Along with the characterization of molecular mechanisms or the potency of biological therapies for musculoskeletal disorders through reliable in vitro assays and models, the potential of these therapies needs to be verified in animal models before clinical translation. Promising results were obtained for tendinopathies by de Girolamo et al. [6], who showed the positive outcomes of human amniotic suspension allograft (ASA) in a rat model of Achilles tendinopathy.
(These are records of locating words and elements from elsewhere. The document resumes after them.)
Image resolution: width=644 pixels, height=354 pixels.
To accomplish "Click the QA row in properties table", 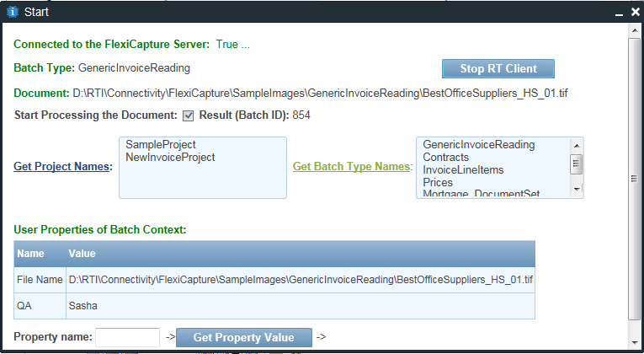I will click(x=274, y=307).
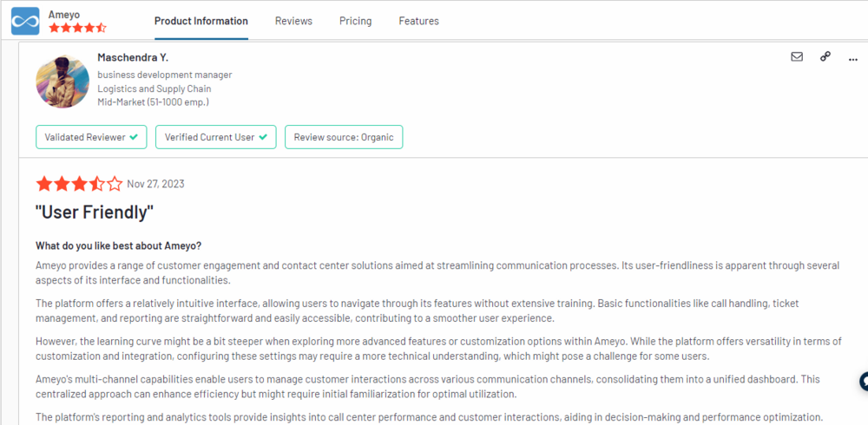Open the Maschendra Y. reviewer name

133,57
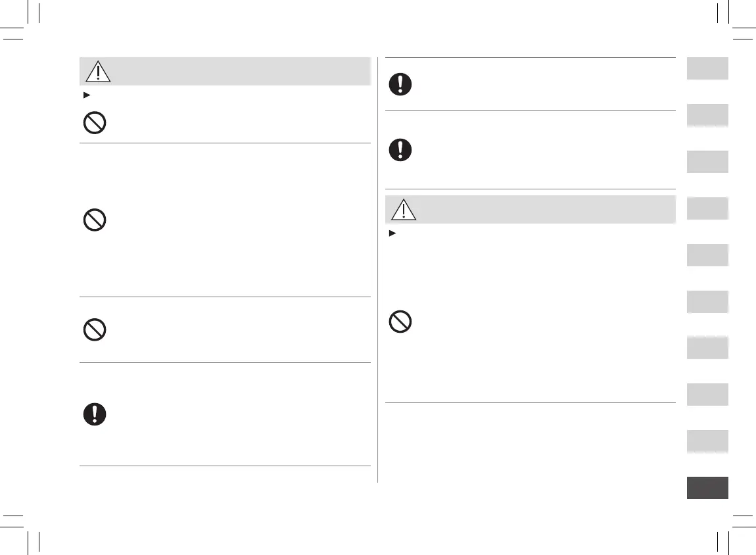Screen dimensions: 756x555
Task: Click the prohibition icon in right column
Action: 400,322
ASA treatment was safe and well-tolerated, and also resulted in a widespread improvement in the tendon tissue. This study provided a fundamental step regarding the use of ASA for the treatment of Achilles tendinopathy, approaching its translation into clinical practice. Nevertheless, each animal model should consider the impact of differences between recipients that may alter the model reliability, possibly over- or under-estimating the performance of the tested product. Watson et al. [7] reported an important, albeit rare, case in this perspective. In fact, authors showed that human MSCs locally introduced to femur fractures in streptozotocin-induced diabetic mice did not facilitate a more efficient bone union compared to the controls. Thus, this pilot study suggested that MSCs derived from the human bone marrow of non-diabetic donors are not able support fracture healing in diabetic mice, supporting the idea that the environment in which cells are implanted and the health conditions of the recipient can play a major role in the outcome of cell-based therapies. Under these premises, Garcia et al. [8] mapped the expression of the inflammatory cytokine oncostatin M (OSM) in the joint tissues of rats with either an acute inflammatory model or an instability-induced OA model. OSM expression correlated with cartilage damage, synovitis, and osteophyte formation. Most importantly, in vivo data highly correlated with those obtained in the synovial fluid of OA patients where detectable OSM was associated with higher levels of other inflammatory cytokines, potentially influencing the outcome of new therapies depending on the inflammatory environment.

The treatment of patients is the ultimate goal of translational research. A clear example in this direction was reported by Klimczak et al. [9] in the context of Duchenne muscular dystrophy (DMD). The authors followed the co-transplantation of two stem/progenitor cell populations, bone-marrow-derived MSCs and skeletal muscle-derived stem/progenitor cells, into the dystrophic muscle of three DMD patients. The combined administration was safe, with no reported adverse events, and was effective, as proven by the increased motor unit parameters, the decrease in creatine kinase levels, and the normalized profile of pro-inflammatory cytokines. These encouraging data form the basis for the design of larger clinical trials to optimize the timing and dosing of stem/progenitor cell delivery.

In conclusion, this Special Issue aims to demonstrate cutting-edge advancements in innovative therapies for musculoskeletal cell therapies under the polar star of a thorough and deep characterization of translational approaches from the bench to the bedside.